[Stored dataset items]
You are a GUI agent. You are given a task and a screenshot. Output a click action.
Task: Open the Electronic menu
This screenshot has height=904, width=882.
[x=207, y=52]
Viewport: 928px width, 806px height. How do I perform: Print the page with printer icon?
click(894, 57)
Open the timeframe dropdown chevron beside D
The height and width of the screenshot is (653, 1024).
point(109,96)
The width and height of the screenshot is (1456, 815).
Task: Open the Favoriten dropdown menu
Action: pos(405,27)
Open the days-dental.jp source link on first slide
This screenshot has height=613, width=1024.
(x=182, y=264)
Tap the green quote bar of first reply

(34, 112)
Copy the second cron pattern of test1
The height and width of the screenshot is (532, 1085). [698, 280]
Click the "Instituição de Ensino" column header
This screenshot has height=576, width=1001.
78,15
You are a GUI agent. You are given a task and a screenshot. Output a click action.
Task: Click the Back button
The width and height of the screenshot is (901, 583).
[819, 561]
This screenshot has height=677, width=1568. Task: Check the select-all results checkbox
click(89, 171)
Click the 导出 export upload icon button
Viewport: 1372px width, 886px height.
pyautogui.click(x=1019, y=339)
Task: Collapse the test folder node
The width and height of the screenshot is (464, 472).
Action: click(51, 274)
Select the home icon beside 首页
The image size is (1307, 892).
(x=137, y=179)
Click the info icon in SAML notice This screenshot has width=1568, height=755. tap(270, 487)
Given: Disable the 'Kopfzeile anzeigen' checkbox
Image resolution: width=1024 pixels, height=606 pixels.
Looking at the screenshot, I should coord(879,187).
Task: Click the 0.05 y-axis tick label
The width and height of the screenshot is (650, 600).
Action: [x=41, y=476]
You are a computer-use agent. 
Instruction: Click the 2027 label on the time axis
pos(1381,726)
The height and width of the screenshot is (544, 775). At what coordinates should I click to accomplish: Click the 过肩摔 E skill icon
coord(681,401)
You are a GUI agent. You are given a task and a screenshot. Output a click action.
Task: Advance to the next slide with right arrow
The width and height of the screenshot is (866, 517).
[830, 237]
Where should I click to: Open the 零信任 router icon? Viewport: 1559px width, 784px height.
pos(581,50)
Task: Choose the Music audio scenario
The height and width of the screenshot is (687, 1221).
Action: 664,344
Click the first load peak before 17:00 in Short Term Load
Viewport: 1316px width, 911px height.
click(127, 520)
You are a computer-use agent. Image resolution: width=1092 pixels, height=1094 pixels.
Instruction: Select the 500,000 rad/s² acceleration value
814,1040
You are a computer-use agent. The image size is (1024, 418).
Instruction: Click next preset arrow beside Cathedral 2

### Problem details
Your task is to reproduce exactly the lines that begin at the line containing "You are a computer-use agent. Image" and end at the final line of the data above.

### Output for this exercise
You are a computer-use agent. Image resolution: width=1092 pixels, height=1094 pixels.
Instruction: Select the 500,000 rad/s² acceleration value
814,1040
You are a computer-use agent. The image size is (1024, 418).
Instruction: Click next preset arrow beside Cathedral 2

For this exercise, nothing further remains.